Cylindrospermopsin has been involved in some cyanobacterial blooms associated with animal and human intoxications in different countries. Liver is the main target organ even though thymus and kidney are also affected. Its toxic effect has been shown to be induced by protein synthesis inhibition. However, further research about its toxicological potential is required, as revealed by the U.S. Unregulated Contaminant Monitoring Regulation (US UCMR) meeting in 2001. Induction of DNA damage by cylindrospermopsin has been reported by some authors either by a direct effect on DNA or by an indirect effect on associated macromolecules.
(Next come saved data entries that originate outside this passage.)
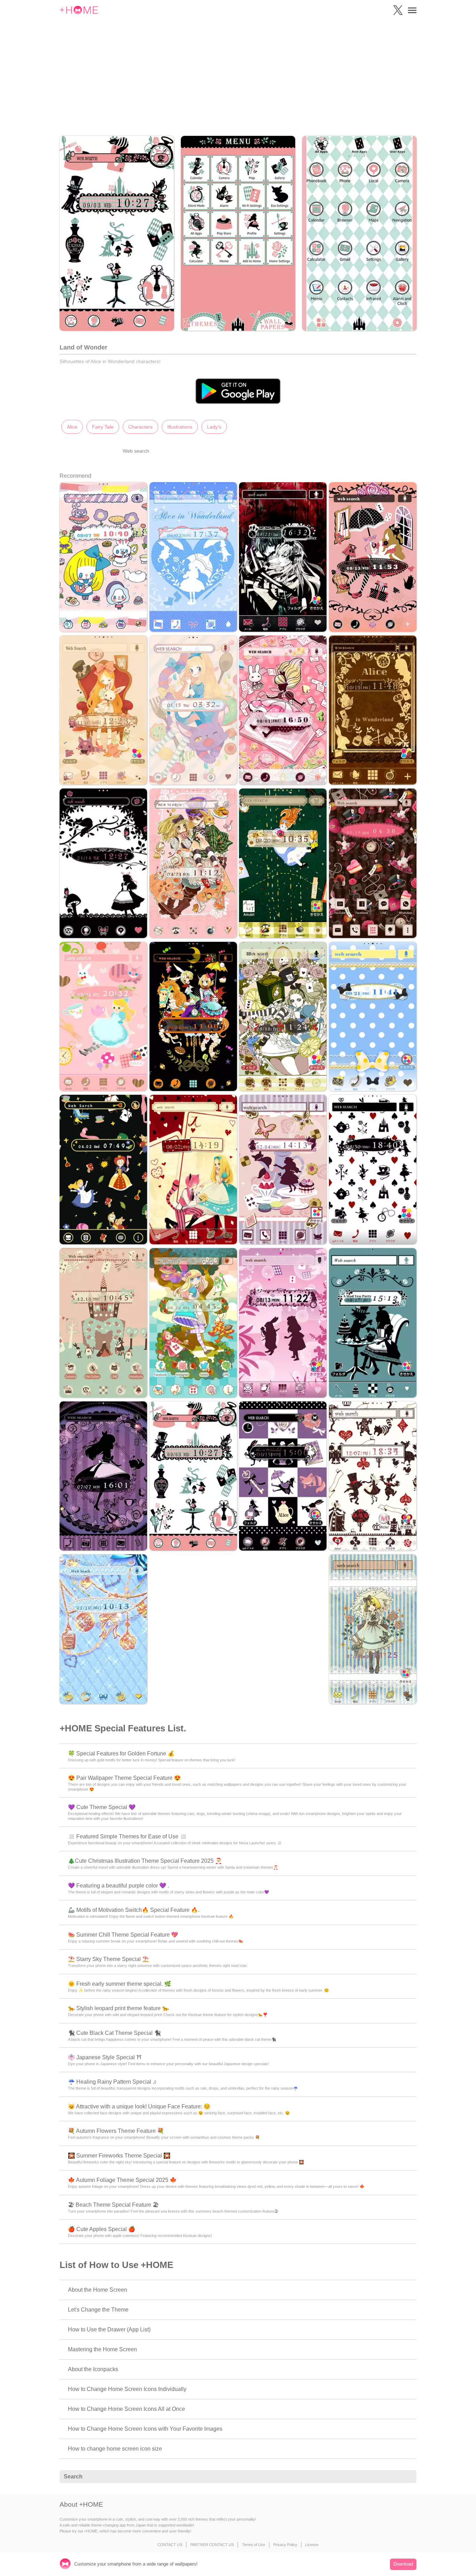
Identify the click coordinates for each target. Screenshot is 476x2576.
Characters (140, 427)
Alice (72, 427)
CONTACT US (170, 2545)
This study focused on evaluating its in vitro genotoxic potential using the comet assay coupled to various cell alteration measurements. No DNA damage was detected by the alkaline comet assay on Chinese hamster ovary (CHO) K1 cells after 24 h of treatment with cylindrospermopsin concentrations of 0.5 and 1 μg mL−1. However, inhibition of cell growth was noticed as well as cell blebbing and rounding. These morphological effects were linked to cytoskeletal reorganization (mainly microfilaments) but not to apoptosis. This study concluded that cylindrospermopsin does not obviously react directly with DNA in CHO K1 cells. But the hypothesis of its metabolization into a genotoxic product must be explored further. © 2003 Wiley Periodicals, Inc. Environ Toxicol 18: 353–359, 2003.